Biochemistry (Mosc). 2020 Nov;85(11):1292-1309. doi: 10.1134/S0006297920110024.
β-Lactam antibiotics account for about 60% of all produced antibiotics. Due to a high activity and minimal side effects, they are the most commonly used class of antibacterial drugs for the treatment of various infectious diseases of humans and animals, including severe hospital infections. However, the emergence of bacteria resistant to β-lactams has led to the clinical inefficiency of these antibiotics, and as a result, their use in medicine has been limited. The search for new effective ways for overcoming the resistance to β-lactam antibiotics is an essential task. The major mechanism of bacterial resistance is the synthesis of β-lactamases (BLs) that break the antibiotic β-lactam ring. Here, we review specific inhibitors of serine β-lactamases and metallo-β-lactamases and discuss approaches for creating new inhibitors that would prolong the "life" of β-lactams.

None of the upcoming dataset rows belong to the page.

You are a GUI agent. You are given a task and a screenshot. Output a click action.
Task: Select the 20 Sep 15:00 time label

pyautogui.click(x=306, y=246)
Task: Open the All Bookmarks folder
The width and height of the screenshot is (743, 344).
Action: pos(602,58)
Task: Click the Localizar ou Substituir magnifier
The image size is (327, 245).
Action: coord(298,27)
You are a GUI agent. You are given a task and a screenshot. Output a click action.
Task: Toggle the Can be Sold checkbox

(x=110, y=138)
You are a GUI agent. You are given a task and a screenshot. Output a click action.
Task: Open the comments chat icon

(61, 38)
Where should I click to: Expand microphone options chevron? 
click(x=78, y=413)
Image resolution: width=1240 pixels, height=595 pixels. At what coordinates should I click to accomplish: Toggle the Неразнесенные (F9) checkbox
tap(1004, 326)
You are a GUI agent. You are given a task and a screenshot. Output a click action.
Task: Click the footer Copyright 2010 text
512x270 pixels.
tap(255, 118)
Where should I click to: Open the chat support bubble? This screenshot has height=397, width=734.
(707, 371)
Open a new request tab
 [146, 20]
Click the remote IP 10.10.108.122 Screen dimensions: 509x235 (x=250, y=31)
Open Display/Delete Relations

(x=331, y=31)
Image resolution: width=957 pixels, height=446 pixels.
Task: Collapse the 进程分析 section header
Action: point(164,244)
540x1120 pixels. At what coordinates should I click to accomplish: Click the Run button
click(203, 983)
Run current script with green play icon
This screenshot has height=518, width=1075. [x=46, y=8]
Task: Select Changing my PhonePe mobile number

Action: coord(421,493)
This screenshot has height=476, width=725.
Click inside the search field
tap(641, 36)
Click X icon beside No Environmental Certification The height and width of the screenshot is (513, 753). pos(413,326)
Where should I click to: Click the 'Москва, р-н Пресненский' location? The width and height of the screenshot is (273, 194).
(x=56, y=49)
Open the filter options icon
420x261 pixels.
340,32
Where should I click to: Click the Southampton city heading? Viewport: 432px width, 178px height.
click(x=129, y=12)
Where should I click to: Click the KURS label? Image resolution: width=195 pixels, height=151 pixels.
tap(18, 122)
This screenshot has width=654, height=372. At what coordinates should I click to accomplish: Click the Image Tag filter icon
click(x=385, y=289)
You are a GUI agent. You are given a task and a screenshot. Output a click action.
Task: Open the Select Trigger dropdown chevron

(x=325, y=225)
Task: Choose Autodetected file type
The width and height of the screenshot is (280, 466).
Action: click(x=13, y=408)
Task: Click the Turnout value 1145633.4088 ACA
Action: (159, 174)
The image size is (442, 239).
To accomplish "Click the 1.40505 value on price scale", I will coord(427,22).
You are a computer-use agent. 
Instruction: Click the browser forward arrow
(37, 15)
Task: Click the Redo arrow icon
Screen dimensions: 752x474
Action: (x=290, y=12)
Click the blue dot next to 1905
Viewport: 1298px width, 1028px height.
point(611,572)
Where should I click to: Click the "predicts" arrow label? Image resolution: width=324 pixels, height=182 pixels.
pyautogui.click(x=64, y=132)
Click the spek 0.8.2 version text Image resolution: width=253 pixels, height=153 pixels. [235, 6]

β-内酰胺类抗生素约占所有抗生素产量的 60%。由于其高活性和最小的副作用,它们是治疗人类和动物各种传染病的最常用的一类抗菌药物,包括严重的医院感染。然而,细菌对β-内酰胺类抗生素的耐药性的出现导致了这些抗生素在临床上的失效,因此它们在医学上的应用受到了限制。寻找克服β-内酰胺类抗生素耐药性的新有效方法是一项重要任务。细菌耐药的主要机制是合成破坏抗生素β-内酰胺环的β-内酰胺酶(BLs)。在这里,我们综述了丝氨酸β-内酰胺酶和金属β-内酰胺酶的特异性抑制剂,并讨论了创造新抑制剂的方法,以延长β-内酰胺类药物的“寿命”。